A while back I met someone who displayed very questionable behaviours, & I didn’t understand what it was about, I found information on the internet & it suddenly clicked that what I was seeing was an individual with narcissistic traits.
Below is a description of what that means:
Narcissistic personality disorder involves a pattern of self-centered, arrogant thinking and behavior, a lack of empathy and consideration for other people, and an excessive need for admiration. Others often describe people with NPD as cocky, manipulative, selfish, patronizing, and demanding.
Traits to look out for is as below:
Lack of empathy.
Projection of issues onto others.
Non accountability for poor actions.
Discard without any explanation.
Non apology for poor behaviour.
Never questioning themselves, when there are clear issues. Gaslighting. (Description: Gaslighting is a form of psychological manipulation in which a person covertly sows seeds of doubt onto another person, making them question their own memory, perception, or judgment, often evoking in them cognitive dissonance and other changes, including low self-esteem).

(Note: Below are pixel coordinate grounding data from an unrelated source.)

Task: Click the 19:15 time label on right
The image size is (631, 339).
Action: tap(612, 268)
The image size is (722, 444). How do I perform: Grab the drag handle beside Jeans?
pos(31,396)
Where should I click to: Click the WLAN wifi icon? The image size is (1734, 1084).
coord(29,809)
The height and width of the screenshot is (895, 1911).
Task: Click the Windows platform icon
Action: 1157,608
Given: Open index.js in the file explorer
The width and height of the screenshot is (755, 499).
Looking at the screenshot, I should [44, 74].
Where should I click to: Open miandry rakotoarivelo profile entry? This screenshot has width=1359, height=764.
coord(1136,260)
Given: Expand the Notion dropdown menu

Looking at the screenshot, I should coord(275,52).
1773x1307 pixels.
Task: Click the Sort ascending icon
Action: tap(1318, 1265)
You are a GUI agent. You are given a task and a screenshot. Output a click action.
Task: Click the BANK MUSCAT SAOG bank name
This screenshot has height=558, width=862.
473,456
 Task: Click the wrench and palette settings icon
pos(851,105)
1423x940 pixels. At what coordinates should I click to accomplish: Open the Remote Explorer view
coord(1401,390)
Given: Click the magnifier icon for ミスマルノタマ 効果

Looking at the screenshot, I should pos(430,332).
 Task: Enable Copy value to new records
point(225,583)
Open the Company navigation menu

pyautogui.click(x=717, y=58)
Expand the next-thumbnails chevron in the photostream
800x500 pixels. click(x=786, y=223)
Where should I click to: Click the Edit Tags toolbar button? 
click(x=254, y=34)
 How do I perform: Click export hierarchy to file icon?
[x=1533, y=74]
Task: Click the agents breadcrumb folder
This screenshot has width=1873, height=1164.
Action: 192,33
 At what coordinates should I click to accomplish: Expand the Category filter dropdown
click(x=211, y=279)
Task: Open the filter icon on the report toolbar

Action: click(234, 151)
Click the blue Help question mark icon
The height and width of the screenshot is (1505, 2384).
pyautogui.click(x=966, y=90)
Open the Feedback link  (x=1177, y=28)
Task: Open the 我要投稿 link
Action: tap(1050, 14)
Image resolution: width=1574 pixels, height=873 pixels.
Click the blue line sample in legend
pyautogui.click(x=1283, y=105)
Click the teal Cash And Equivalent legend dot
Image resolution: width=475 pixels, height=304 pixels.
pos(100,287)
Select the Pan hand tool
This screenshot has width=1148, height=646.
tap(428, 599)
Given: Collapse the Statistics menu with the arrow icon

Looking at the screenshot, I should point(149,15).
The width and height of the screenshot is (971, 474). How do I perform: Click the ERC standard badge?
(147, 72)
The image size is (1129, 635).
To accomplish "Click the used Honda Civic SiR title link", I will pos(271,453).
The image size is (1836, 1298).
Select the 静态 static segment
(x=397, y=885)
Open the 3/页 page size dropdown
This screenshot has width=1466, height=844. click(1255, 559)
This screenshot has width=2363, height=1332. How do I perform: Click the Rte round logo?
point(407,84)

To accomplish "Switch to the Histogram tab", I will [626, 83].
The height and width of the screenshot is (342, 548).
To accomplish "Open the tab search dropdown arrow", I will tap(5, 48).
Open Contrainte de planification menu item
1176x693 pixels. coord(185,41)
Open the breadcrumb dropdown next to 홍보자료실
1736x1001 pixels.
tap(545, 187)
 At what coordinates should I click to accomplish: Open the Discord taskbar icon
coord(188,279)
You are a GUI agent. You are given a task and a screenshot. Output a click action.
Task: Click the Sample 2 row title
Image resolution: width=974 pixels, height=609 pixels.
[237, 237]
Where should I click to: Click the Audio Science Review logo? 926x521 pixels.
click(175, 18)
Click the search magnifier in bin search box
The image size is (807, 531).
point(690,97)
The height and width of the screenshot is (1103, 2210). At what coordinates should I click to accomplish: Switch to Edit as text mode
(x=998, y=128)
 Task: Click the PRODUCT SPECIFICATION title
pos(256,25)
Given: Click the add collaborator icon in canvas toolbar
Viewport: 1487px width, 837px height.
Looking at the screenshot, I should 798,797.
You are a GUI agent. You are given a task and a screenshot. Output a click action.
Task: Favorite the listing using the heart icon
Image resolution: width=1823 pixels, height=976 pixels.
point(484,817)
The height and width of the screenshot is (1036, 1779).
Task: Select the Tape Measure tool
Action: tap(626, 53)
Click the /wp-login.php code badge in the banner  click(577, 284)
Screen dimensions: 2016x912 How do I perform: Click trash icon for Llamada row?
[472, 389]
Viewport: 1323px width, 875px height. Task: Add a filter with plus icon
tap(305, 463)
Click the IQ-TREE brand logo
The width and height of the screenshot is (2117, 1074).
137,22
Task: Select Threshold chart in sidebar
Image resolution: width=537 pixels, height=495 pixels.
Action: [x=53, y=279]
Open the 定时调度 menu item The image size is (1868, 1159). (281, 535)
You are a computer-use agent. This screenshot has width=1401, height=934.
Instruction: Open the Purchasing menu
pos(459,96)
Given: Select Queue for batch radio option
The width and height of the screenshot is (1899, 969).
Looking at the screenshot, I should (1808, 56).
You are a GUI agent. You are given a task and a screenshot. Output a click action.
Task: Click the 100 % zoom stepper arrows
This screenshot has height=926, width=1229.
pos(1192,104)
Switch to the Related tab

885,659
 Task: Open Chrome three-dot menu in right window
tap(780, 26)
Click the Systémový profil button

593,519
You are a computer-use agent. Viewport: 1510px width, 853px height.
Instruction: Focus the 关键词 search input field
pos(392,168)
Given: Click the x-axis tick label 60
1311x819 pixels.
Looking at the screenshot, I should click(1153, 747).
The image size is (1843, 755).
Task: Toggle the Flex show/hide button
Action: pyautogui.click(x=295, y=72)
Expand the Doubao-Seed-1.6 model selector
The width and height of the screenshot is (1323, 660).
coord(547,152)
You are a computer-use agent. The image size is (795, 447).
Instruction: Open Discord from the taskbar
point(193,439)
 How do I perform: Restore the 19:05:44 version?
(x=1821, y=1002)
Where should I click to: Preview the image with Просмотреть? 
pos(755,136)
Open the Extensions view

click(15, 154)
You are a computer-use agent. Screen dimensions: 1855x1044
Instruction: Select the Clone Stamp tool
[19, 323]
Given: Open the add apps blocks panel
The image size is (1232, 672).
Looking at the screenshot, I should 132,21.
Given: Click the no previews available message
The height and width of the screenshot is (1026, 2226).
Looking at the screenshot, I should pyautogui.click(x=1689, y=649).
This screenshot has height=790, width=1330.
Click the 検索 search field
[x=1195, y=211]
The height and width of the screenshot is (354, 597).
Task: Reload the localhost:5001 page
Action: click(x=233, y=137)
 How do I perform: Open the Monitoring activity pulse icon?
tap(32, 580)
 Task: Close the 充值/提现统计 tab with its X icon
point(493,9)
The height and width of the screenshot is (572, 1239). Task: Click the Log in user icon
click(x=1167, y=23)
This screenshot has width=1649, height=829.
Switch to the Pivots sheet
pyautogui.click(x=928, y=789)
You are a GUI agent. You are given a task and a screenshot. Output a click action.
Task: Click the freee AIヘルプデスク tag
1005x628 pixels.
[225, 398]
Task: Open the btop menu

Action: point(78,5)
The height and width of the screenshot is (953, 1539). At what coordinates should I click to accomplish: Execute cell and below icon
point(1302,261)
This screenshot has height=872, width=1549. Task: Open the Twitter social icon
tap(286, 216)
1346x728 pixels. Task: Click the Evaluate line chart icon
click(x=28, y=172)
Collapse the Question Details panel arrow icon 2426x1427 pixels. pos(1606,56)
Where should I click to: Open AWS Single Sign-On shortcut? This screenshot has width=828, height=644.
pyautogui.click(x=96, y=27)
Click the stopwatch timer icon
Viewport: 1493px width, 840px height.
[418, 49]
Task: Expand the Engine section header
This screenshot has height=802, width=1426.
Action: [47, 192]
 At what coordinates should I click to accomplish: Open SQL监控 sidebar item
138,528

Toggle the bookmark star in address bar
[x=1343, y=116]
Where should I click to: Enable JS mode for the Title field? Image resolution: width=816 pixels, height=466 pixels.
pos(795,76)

Non communication is prevalent.
When they do communicate, it's all about them.
Lovebomb / discard - like you don’t exist, which comes from their lack of empathy.
Winning at all costs, even to the detriment of your relationship (whatever form it is, which shows up as insincerity.
Inability to be truthful.
Tries to create unnecessary conflicts (attention seeking). These traits can also be worsened if they take a lot of alcohol etc. (Addictive traits as well). You can know someone for a long time but the mask eventually slips. They can mirror you & you never question it, tell you what you would like to hear, but then their actions over time, show opposite eg future faking. Important thing to realise if you are dealing with someone with these traits, is to protect your energy & distance yourself. NPD’s will never question their own behaviour, just project & blame others. They basically ‘fuel’ on your energy, as they have not learned to ‘fuel’ themselves, which makes you a ‘supply’ to them. I have read many stories on people who have undergone very difficult times with someone with NPD. It is also important to understand that usually NPD is the result of childhood trauma, & is a ‘coping mechanism’. The issue is, so set in, unless they receive help or request help, they never get to the root of the issue internally.
It’s an important topic so that people have a good understanding, & don’t have to go through such a long process with someone who is unable to show any kind of empathy.
I hope you find this topic of interest & that it may help someone who is going through a similar situation or confusion. Of course you are welcome to comment.